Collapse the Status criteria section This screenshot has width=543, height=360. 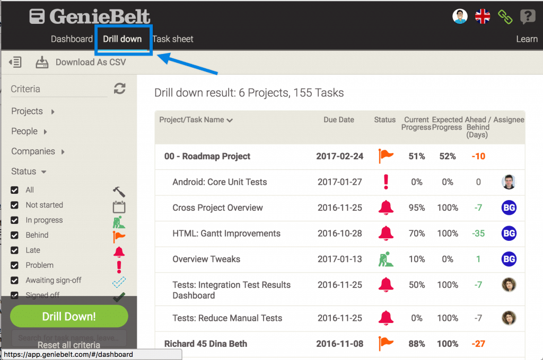pos(29,172)
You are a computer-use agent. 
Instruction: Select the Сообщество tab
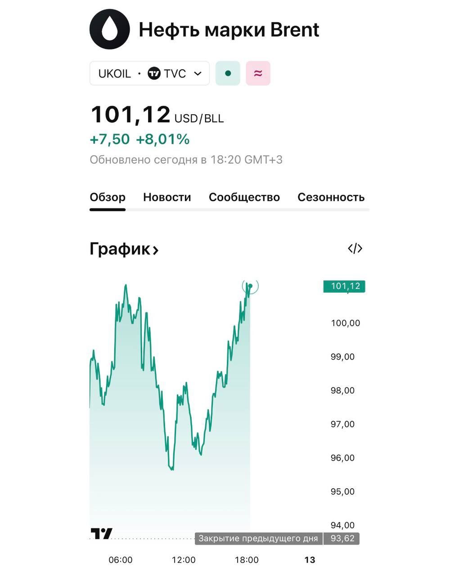(244, 197)
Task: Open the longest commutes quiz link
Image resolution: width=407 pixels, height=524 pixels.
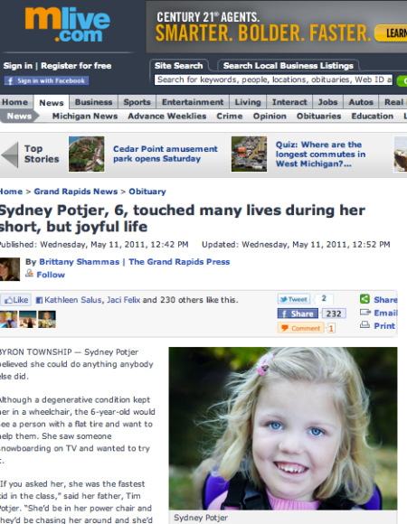Action: coord(320,154)
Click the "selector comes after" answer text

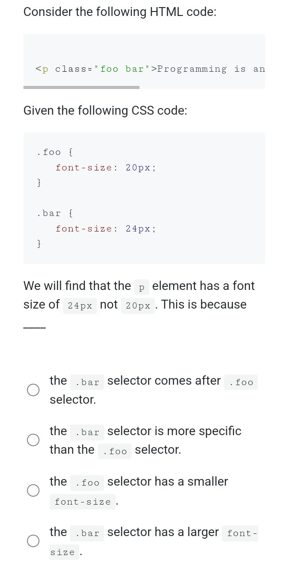click(x=164, y=381)
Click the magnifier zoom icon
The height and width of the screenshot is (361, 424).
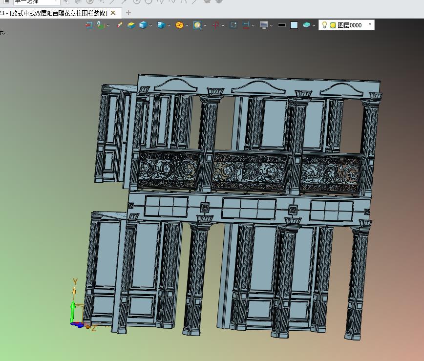point(197,25)
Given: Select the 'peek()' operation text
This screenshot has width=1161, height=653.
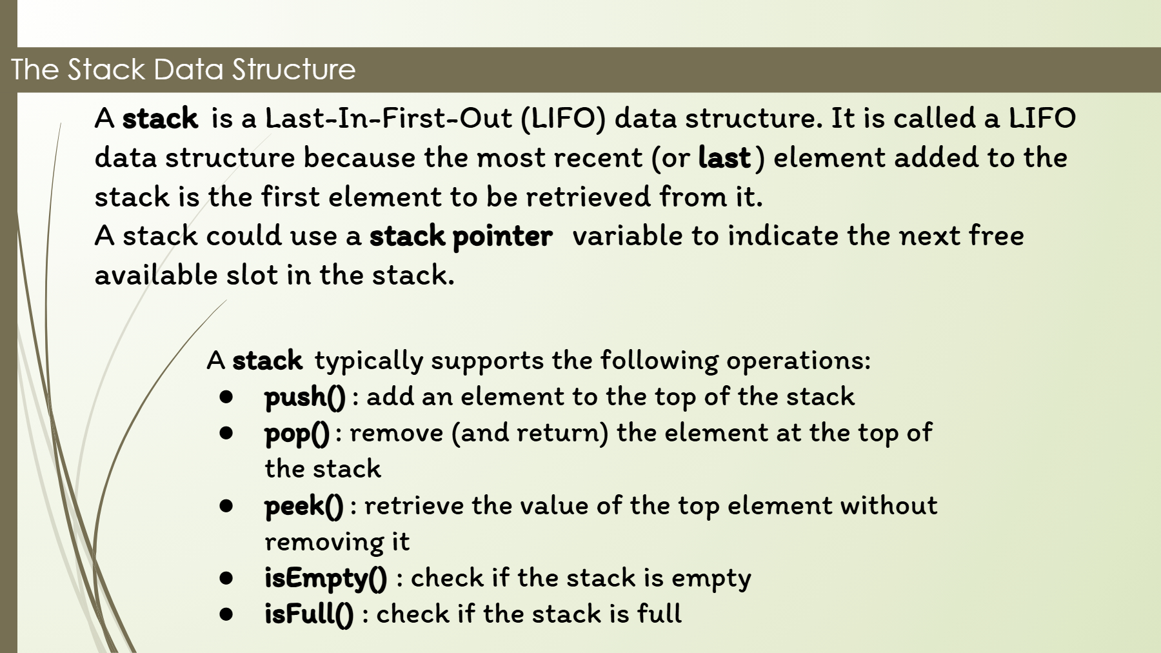Looking at the screenshot, I should 304,506.
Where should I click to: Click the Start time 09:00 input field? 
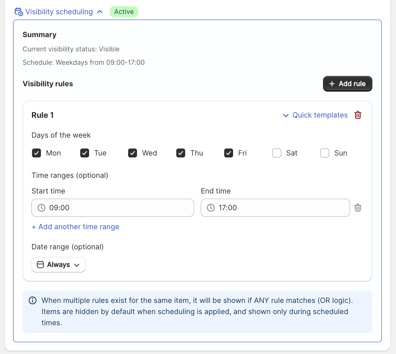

--

▸ **Exercise**:
All that is needed is the lines from the line holding "This screenshot has width=1161, height=653." to the final line of the listing above, repeated exactly, pictures excluded.

▸ **The completed task**:
This screenshot has width=1161, height=653.
Looking at the screenshot, I should 304,506.
Where should I click to: Click the Start time 09:00 input field? 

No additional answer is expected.